Entre le 8 et le 14 mars existe-t-il un juste milieu ?
L’Orient-Le Jour
Mercredi 22 juin
2011
La vie politique ne va pas sans compromis et les
sacrifices consentis ces derniers mois par les leaders du 14 mars, si
douloureux soient-ils, étaient d’autant plus nécessaires qu’à les en croire ils
auraient eu pour finalité la sauvegarde de la paix civile, serait-ce aux dépens
de la liberté et de la souveraineté. Nous leur faisons crédit d’une telle
appréciation. Car en effet l’aspiration à la liberté et à la souveraineté est à
juger à l’aune du prix à payer. Il faut se défendre contre l’injustice à
condition que les dommages prévisibles résultant de la lutte ne surpassent pas
ceux de l’injustice, auquel cas il vaudrait mieux la subir.
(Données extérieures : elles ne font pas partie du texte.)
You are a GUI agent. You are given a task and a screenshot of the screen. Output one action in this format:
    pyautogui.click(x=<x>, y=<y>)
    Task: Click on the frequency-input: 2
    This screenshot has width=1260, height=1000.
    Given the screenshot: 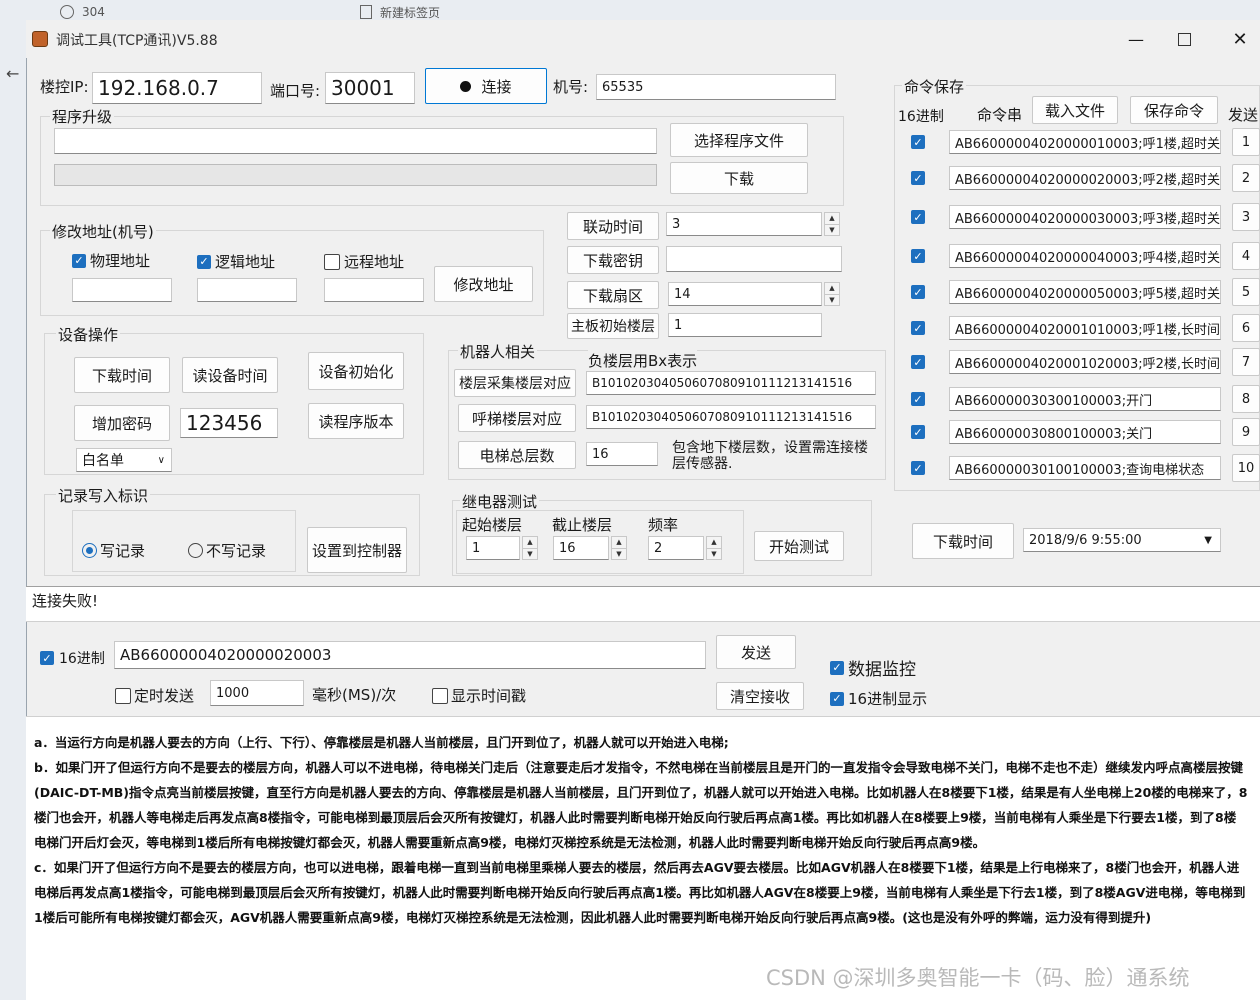 What is the action you would take?
    pyautogui.click(x=676, y=548)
C’est donc pour
avoir jugé que le prix à payer pour la liberté et la souveraineté risquait
d’être exorbitant que les leaders du 14 mars ont, à contre cœur, accepté de
composer avec l’autre bord. D’où les arrangements de Doha et ceux qui s’en sont
suivis, qui vont de l’élection présidentielle à la formation de deux
gouvernements consécutifs d’« unité nationale ». Du coup un nouvel
espace politique était né aux côtés du 8 et du 14 mars et l’usage s’est
aussitôt répandu d’accoler l’étiquette centriste à ses occupants, à savoir
le président de la République et les ministres nommés par ses soins.
Tranchons le mot : la lutte menée pacifiquement
par les leaders du 14 mars au péril et souvent au prix de leur vie, pour la
défense de la suprématie de l’Etat, de ses institutions, de son droit exclusif
à la détention et à l’usage des armes, pour la liberté et la souveraineté du
pays contre la tutelle et l’hégémonie étrangères mais aussi contre les menées
putschistes entreprises par des factions internes armées jusqu’aux dents, cette
lutte épouse si parfaitement les constantes libanaises qu’elle est au cœur et
au centre de la tradition d’un Liban pluraliste, riche de l’harmonie et de la
concorde entre ses diverses composantes. Eh quoi ! Veut-on maintenant nous
persuader qu’entre le Liban de toujours, le vrai, l’éternel et un Liban
sectaire, extrémiste et violent, il y aurait de la place pour un nouveau
centre, un autre milieu ? Que l’on nous permette de raisonner par
analogie. Ecoutons, pour cela, la leçon d’Aristote sur la notion de « médiété ».
C’est au livre II (chap. 6) de son Ethique à Nicomaque, à propos de la
définition de la vertu.
La vertu, dit-il en substance, est un milieu entre
deux vices contraires, l’un par excès, l’autre par défaut. Mais
attention ! « Ce qu’il faut » entre le trop et le trop peu n’a
rien à voir avec la médiocrité. Au contraire, c’est un sommet entre deux
versants, comme le courage un milieu entre la témérité et la lâcheté, la
générosité entre la prodigalité et l’avarice. Il est plus difficile de tenir la
ligne de crête que de glisser sur l’une ou l’autre pente. Mais s’agissant de
certaines affections telles que la malveillance, l’impudence ou l’envie ou de
certaines actions tels que l’homicide, le vol ou l’adultère, il n’y a pas de
place pour la médiété. « Ces affections et ces actions, et les autres de
même genre, sont toutes, en effet, objets de blâme parce qu’elles sont
perverses en elles-mêmes, et ce n’est pas seulement leur excès ou leur défaut
que l’on condamne » (traduction Tricot). C’est une absurdité de parler de
juste milieu à ce propos comme si l’on pouvait être « modérément »
adultère. Le simple fait de commettre un adultère est une faute. « Mais,
de même que la tempérance et le courage n’admettent ni excès ni défaut, parce
que la juste moyenne ici constitue en quelque sorte un point culminant, de même
les vices que nous avons cités n’admettent ni moyenne, ni excès, ni défaut,
parce qu’en s’y livrant on commet toujours une faute. En un mot ni l’excès, ni
le défaut ne comportent de moyenne, non plus que la juste moyenne n’admet ni
excès ni défaut » (traduction Voilquin).
Quid du président de la République ? Dans la
mesure où, en garant de la Constitution, il se pose en défenseur des
institutions jaloux de leur bon fonctionnement, il est bien sûr à sa place au
Centre. En faire pour autant une exclusivité présidentielle ou à l’usage des
hommes du Président ne résiste pas à l’analyse. On l’a bien vu à l’usage, la
qualification centriste a connu un développement peu homogène : un jour
elle apparaît comme un cercle fermé difficilement extensible, un autre jour
comme un fourre-tout ouvert à toutes les ambitions.